Szukaj na tym blogu

niedziela, 6 stycznia 2013

W drodze - Święto Trzech Króli

-->






-->
                                
Święto Objawienia Pańskiego, popularnie zwane Świętem Trzech Króli. Ulicami mojego miasta, tak jak w wielu innych miast Polski, przeszedł orszak, którym podążali królowie w asyście tłumu wiernych i gapiów. Ten przemarsz, rozpoczęty na Zamku a zakończony w lubelskiej Archikatedrze, dla katoloków miał mieć znaczenie religijno-symboliczne zaś dla reszty mieszkańców kulturowe, ot taki kolorowy happening z kolędową oprawą muzyczną.
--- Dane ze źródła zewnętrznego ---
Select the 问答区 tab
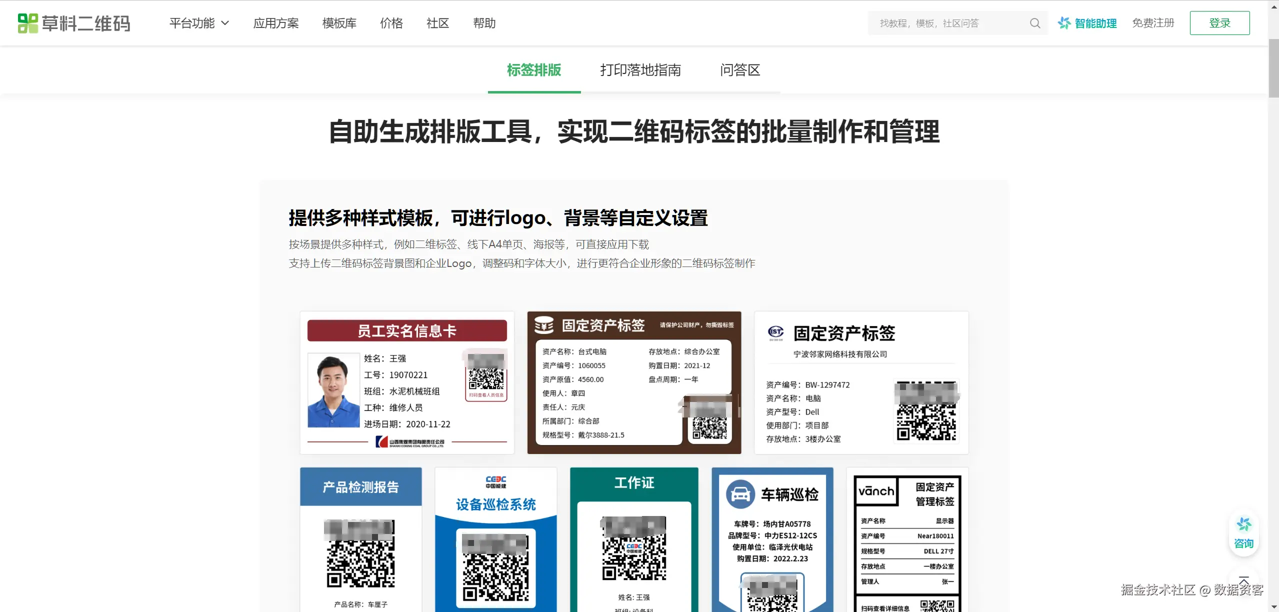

Niestety nie mogę powiedzieć jak się udało to przedsięwzięcie, bo nie byłam i nie widziałam. Zostałam w domu, bo moja religijność ma znikomy pierwiastek tradycji. Nic na to nie poradzę, że wolę bardziej refleksyjne podejście do wiary i nie kręcą mnie ludyczno-tradycyjne sposoby jej manifestowania. Tak mam i już.

W to święto, dla katolików trzecie pod względem ważności po Bożym Narodzeniu i Wielkanocy, ograniczyłam się do udziału we mszy świętej i rozważaniu jaki ma dla mnie sens to, że przed tysiącami lat na niebie zajaśniało światło, które wskazywało drogę do Boga.

Starotestamentowy prorok Izajasz widzi, jak do wielkiej Światłości idą królowie zaś dla ewangelisty św. Mateusza za gwiazdą podążają magowie tj. mędrcy. Oczywiście pomiędzy królami i mędrcami jest duża różnica. Królowie mają władzę i bogactwo a mędrcy tylko mądrość, która w świecie nie jest tym, co powszechnie uważa się za najcenniejsze.

Czym więc dla mnie jest dzisiejsze Święto? Okazją, żeby po raz kolejny wejść na drogę, którą  będę szła do Boga, żyjąc -najlepiej jak umiem- wśród ludzi. Wiem, że jak chcę iść tą drogą, to muszę się pogodzić z tym, że nie będzie łatwo. Ale spróbuję. Tak, jak próbowałam już wiele razy. Wierzę, że z każdą próbą jestem bliżej celu i zmieniam się w lepszego człowieka. I tej nadziei będę się trzymać.